However, the inventive concept is not limited thereto, and the
order in which the conditions c1 in the second set are checked may
be set arbitrarily.
[0175] In operation S297, the determination circuit 123 generates
the signal s1 including information about the determined encoding
mode of the second image data. The determination circuit 123 may
send the signal s1 to the encoder 130.
[0176] FIG. 14 is a flowchart for describing an operation of an
adjusting circuit until an encoding mode of third data is
determined after second image data of FIG. 5 are received. For
better understanding, FIG. 5 will be referenced together with FIG.
14.
[0177] In operation S310, the adjusting circuit 122 outputs the
signal s3 to the determination circuit 123. The signal s3 may
include information about the first set of conditions c0 (e.g., it
may include the first set of conditions c0). The determination
circuit 123 may determine an encoding mode of the first image data
based on the first set of conditions c0.
[0178] In operation S320, the adjusting circuit 122 receives the
decoded first image data. The adjusting circuit 122 may identify an
encoding mode of the first image data based on the decoded first
image data.
[0179] In operation S330, the adjusting circuit 122 generates or
selects the second set of conditions c1 based on the encoding mode
of the second image data and the first set of conditions. Thus, an
adjusted set of conditions may be used as the second set of
conditions c1.
[0180] In operation S340, the adjusting circuit 122 sends the
signal s3 to the determination circuit 123. The signal s3 may
include information about the second set of conditions c1 (e.g., it
may include the second set of conditions c1). The determination
circuit 123 may determine an encoding mode of the third image data
based on the second set of conditions c1.

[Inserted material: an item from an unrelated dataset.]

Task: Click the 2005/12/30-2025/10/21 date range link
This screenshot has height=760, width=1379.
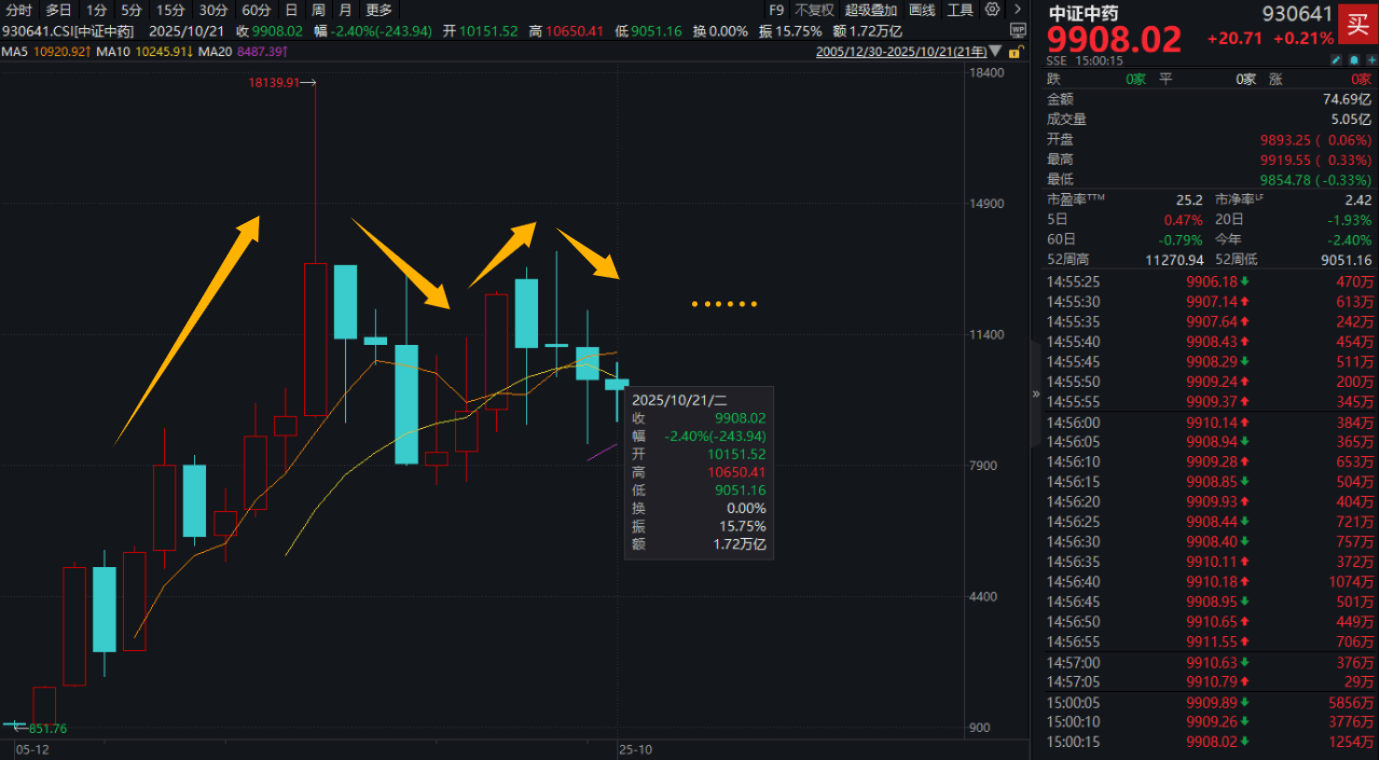Action: [900, 51]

[0181] In operation S350, the adjusting circuit 122 receives the
decoded second image data. The adjusting circuit 122 may identify
the encoding mode of the second image data based on the decoded
second image data.
[0182] In operation S360, the adjusting circuit 122 checks whether
the encoding mode of the first image data and the encoding mode of
the second image data are identical to each other.

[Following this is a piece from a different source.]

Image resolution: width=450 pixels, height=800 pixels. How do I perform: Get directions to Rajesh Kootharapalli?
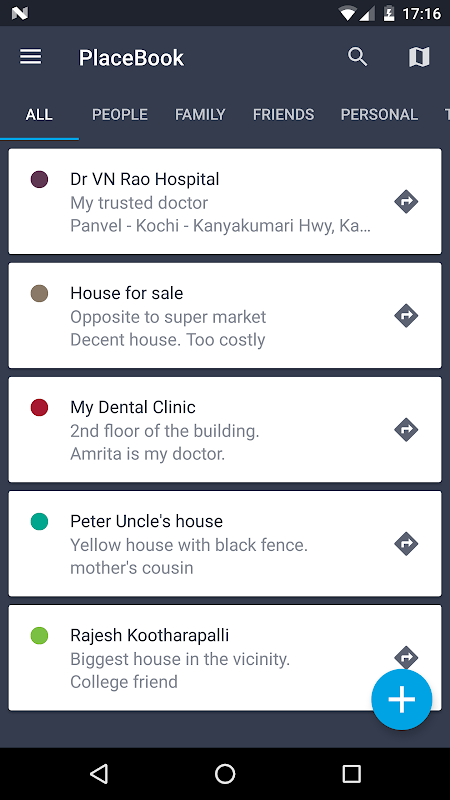[x=406, y=657]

[0183] In the case where the encoding mode of the second image data
and the encoding mode of the first image data are identical to each
other, in operation S370, the adjusting circuit 122 maintains the
second set of conditions c1.
[0184] In the case where the encoding mode of the second image data
and the encoding mode of the first image data are different, in
operation S375, the adjusting circuit 122 changes the second set of
conditions c1 to the third set of conditions c2.
[0185] In operation S380, the adjusting circuit 122 sends the
signal s3 to the determination circuit 123. The signal s3 includes
information about the second set of conditions c1 (e.g., it may
include the second set of conditions c1). The determination circuit
123 determines an encoding mode of the third image data based on
the second set of conditions c1.
[0186] In operation S385, the adjusting circuit 122 sends the
signal s3 to the determination circuit 123. The signal s3 includes
information about the third set of conditions c2 (e.g., it may
include the third set of conditions c2). The determination circuit
123 determines the encoding mode of the third image data based on
the third set of conditions c2.
[0187] In some embodiments, the encoding mode determination circuit
120 may be implemented with a hardware circuit (e.g., an analog
circuit or a digital/logic circuit) configured to perform the
above-described operations. In the embodiments, the hardware
circuit of the encoding mode determination circuit 120 may be
designed to output intended output values or signals based on given
input values or signals.
[0188] In some embodiments, the above-described operations of the
encoding mode determination circuit 120 may be implemented with a
program code of software/firmware, and the encoding mode
determination circuit 120 may include a processor core which may
execute an instruction set of the program code. In the embodiments,
the program code may be written to include information about
various numerical values and to provide output values corresponding
to given input values.
[0189] In some embodiments, the encoding mode determination circuit
120 may be implemented in a hybrid form of hardware and software.
In the embodiments, some of operations of the encoding mode
determination circuit 120 may be implemented on a hardware circuit,
and the remaining operations may be implemented on a processor
core. For example, the hardware circuit and the processor core may
include a dedicated circuit such as a field programmable gate array
(FPGA) or application specific integrated circuits (ASICs).
[0190] In some embodiments, information associated with encoding
modes and conditions may be stored in a memory element (e.g., a
register or a lookup table). The memory element may be included
within the encoding mode determination circuit 120 or may be
provided on the outside of the encoding mode determination circuit
120. In some embodiments, the information associated with the
encoding modes and the conditions may be inserted into the program
code, and data of the program code may be stored in the memory
element.
[0191] According to an embodiment of the inventive concept, a
display driver circuit may determine an encoding mode for encoding
image data in consideration of an error occurring in the image
data. According to an embodiment of the inventive concept, the
display driver circuit may prevent an encoding mode of each of a
plurality of image data received sequentially and successively from
being determined differently due to noise or dither. As a result, a
flicker due to the noise or dither may decrease.
[0192] While the inventive concept has been described with
reference to exemplary embodiments thereof, it will be apparent to
those of ordinary skill in the art that various changes and
modifications may be made thereto without departing from the spirit
and scope of the invention as set forth in the following
claims.
* * * * *